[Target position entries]

+===+

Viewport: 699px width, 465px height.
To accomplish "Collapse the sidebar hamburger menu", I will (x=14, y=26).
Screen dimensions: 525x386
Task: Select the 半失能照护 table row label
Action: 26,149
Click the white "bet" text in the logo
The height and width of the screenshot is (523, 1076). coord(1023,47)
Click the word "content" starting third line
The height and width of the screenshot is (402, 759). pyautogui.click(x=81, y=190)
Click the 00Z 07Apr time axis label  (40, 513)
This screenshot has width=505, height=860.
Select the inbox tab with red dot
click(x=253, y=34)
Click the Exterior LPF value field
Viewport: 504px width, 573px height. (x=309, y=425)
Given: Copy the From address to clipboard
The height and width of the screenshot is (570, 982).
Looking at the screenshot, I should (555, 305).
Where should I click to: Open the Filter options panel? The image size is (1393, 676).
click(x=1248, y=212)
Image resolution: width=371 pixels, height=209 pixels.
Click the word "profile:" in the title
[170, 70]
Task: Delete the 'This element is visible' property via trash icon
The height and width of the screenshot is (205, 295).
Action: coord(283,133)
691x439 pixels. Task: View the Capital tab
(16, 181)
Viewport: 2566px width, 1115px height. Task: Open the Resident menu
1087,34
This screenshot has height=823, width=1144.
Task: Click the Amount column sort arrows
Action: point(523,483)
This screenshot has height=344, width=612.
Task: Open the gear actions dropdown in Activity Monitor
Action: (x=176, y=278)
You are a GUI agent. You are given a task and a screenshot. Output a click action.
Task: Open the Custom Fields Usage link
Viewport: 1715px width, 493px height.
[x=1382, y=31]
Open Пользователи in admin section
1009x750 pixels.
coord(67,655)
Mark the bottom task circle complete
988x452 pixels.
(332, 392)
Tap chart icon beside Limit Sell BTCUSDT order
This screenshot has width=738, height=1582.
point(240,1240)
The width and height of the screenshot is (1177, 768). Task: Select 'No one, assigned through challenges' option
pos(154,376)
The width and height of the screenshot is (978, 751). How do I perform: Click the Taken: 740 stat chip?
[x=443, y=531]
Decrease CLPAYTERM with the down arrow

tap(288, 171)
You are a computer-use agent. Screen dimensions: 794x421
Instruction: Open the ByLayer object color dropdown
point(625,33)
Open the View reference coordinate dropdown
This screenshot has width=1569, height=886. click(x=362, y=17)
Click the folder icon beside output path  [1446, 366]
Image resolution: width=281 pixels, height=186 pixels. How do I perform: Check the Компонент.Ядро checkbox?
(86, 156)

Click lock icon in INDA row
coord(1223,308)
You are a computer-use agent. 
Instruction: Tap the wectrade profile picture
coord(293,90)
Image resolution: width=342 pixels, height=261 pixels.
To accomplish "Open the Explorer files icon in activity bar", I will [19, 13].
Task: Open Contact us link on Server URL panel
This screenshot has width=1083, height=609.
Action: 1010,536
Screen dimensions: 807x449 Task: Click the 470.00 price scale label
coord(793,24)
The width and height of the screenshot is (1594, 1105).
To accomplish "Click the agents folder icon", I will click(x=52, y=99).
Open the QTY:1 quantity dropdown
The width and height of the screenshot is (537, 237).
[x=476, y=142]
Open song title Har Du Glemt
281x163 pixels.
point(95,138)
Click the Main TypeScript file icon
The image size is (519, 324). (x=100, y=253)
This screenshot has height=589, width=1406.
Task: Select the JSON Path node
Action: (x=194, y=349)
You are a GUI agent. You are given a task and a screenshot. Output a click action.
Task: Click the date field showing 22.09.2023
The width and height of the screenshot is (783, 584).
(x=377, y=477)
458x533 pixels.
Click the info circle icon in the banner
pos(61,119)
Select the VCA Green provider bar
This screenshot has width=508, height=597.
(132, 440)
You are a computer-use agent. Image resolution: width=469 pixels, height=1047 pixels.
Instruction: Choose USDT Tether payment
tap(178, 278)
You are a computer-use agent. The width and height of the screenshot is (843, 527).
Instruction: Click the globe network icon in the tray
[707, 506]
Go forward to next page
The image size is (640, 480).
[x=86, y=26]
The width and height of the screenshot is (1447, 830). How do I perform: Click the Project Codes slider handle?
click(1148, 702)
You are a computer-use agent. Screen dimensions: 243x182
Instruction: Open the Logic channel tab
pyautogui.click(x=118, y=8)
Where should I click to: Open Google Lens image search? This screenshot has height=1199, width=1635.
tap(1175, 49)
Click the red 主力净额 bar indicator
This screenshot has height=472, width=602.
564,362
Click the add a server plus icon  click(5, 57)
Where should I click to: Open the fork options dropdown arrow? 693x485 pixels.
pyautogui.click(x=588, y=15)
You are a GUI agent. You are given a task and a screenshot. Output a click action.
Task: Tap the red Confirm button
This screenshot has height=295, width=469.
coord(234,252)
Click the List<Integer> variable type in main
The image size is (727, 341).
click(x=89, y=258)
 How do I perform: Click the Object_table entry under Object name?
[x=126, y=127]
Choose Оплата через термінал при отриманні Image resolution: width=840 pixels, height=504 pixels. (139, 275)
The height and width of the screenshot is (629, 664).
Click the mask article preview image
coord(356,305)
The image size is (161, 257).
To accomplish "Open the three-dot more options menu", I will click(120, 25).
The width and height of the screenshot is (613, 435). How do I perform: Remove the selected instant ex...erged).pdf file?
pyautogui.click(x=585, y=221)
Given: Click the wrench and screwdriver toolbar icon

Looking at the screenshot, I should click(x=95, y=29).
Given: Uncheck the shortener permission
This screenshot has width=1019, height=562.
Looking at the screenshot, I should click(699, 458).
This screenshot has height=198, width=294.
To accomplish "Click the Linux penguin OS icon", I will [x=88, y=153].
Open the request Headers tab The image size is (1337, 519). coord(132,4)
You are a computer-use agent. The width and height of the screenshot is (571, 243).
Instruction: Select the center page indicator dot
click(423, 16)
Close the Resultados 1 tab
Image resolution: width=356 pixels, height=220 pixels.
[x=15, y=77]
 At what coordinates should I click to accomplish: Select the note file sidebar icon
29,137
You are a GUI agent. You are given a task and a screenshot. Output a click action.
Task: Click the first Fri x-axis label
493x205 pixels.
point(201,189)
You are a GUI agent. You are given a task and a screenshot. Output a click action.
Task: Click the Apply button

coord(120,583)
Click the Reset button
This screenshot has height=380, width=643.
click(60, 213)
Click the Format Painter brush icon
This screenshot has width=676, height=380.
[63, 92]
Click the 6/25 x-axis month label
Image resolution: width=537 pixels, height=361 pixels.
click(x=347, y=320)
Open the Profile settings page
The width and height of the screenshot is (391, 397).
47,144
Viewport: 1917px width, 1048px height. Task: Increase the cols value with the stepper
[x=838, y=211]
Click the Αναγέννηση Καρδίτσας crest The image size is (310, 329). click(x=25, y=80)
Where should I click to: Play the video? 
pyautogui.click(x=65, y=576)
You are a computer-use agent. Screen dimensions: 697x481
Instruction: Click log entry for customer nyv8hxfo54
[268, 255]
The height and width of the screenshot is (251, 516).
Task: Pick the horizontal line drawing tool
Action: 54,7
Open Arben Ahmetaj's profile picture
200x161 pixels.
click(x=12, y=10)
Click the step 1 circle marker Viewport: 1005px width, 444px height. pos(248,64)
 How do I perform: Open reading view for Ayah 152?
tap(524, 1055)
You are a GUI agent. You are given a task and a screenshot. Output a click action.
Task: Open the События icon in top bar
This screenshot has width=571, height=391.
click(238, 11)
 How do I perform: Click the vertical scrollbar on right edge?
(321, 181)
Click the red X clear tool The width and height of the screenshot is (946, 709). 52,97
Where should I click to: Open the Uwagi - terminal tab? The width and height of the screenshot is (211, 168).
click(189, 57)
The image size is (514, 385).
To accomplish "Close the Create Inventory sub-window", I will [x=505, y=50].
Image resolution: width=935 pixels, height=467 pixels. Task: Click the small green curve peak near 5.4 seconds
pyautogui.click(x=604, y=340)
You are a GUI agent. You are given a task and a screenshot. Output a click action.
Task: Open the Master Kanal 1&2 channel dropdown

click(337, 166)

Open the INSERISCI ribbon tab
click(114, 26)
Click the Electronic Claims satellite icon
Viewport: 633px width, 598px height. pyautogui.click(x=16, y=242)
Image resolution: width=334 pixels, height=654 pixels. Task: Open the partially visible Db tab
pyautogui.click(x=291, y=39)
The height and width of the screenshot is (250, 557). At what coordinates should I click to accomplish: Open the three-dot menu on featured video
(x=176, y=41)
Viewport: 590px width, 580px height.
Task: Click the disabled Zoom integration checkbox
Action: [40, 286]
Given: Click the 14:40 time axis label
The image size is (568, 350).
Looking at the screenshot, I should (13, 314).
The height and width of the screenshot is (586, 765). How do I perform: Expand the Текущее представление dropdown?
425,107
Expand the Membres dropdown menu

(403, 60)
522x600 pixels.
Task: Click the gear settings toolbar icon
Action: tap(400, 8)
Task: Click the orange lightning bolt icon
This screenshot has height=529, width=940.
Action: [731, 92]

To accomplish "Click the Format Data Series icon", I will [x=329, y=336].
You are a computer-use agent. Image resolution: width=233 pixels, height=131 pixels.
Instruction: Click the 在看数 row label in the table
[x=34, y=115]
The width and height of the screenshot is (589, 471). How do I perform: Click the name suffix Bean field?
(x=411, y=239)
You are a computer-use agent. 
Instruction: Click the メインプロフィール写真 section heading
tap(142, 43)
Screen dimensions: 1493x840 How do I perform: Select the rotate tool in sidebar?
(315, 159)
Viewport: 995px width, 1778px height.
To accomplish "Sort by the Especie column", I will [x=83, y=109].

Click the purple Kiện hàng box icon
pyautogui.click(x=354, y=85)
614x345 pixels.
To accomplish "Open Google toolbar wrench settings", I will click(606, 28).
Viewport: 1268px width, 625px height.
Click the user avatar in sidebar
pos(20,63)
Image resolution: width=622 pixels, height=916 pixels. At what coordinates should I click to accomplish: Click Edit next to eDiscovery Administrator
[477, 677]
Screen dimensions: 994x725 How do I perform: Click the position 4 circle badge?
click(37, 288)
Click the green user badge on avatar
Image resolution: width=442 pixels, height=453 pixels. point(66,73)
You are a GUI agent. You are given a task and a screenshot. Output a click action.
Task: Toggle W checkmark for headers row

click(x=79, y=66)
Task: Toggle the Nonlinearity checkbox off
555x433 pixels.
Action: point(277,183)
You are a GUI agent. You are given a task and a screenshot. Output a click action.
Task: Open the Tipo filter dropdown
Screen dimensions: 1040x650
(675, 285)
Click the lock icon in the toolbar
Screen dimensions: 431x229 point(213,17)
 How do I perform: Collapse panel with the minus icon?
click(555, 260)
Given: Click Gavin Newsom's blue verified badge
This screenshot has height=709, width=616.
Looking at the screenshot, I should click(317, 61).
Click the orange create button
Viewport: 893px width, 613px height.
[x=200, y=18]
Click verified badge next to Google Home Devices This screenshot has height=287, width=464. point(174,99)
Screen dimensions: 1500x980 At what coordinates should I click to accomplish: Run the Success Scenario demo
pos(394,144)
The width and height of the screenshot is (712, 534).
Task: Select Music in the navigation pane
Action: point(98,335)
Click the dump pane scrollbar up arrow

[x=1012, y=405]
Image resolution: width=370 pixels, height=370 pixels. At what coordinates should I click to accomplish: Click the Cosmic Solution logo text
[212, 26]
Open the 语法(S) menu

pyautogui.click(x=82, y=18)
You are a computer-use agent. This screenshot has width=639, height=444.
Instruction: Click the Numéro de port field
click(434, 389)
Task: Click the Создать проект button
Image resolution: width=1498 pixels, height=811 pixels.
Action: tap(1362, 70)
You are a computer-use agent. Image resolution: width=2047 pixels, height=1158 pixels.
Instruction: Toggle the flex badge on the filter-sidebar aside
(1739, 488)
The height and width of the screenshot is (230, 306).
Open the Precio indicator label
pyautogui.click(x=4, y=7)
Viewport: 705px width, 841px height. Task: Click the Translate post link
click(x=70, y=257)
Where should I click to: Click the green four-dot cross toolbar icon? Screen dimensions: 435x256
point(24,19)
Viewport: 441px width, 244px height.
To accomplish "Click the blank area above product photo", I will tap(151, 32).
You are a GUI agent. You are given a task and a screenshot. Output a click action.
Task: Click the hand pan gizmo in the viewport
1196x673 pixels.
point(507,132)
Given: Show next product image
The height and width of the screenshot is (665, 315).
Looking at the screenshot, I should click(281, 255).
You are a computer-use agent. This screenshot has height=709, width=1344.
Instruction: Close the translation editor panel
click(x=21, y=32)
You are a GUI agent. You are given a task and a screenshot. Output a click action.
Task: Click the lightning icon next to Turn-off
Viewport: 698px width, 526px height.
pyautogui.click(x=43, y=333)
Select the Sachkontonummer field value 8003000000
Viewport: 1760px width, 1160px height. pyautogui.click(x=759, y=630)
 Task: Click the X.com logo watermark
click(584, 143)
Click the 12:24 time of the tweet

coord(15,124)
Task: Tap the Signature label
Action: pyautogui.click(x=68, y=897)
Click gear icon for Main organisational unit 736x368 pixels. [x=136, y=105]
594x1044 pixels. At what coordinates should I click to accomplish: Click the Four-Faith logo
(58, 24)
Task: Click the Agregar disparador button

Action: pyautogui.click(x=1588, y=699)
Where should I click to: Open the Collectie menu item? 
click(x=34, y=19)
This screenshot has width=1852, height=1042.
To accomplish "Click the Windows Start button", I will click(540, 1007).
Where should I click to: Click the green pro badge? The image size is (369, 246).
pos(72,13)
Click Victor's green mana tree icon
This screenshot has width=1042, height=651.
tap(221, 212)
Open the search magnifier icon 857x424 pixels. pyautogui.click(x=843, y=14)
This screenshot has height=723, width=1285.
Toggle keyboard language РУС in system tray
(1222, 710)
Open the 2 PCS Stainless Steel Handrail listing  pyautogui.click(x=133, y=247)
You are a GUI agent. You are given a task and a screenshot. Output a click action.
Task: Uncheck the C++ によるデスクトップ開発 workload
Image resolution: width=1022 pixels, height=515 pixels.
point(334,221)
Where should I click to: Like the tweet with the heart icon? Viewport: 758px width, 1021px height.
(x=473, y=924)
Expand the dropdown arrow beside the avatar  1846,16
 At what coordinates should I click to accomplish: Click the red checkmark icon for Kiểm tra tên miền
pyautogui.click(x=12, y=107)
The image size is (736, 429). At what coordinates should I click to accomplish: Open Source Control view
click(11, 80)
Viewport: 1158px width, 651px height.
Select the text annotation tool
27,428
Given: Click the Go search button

+===+

**WHAT YOU NEED TO DO**
Put the stretch of entries from the line containing "The image size is (161, 257)." through the line containing "Looking at the screenshot, I should click(x=95, y=29)." into a Markdown table with the columns Row and Entry Text. Number each line in the Row column and leave out blank lines.

**RESULT**
| Row | Entry Text |
|---|---|
| 1 | The image size is (161, 257). |
| 2 | To accomplish "Open the three-dot more options menu", I will click(120, 25). |
| 3 | The width and height of the screenshot is (613, 435). How do I perform: Remove the selected instant ex...erged).pdf file? |
| 4 | pyautogui.click(x=585, y=221) |
| 5 | Given: Click the wrench and screwdriver toolbar icon |
| 6 | Looking at the screenshot, I should click(x=95, y=29). |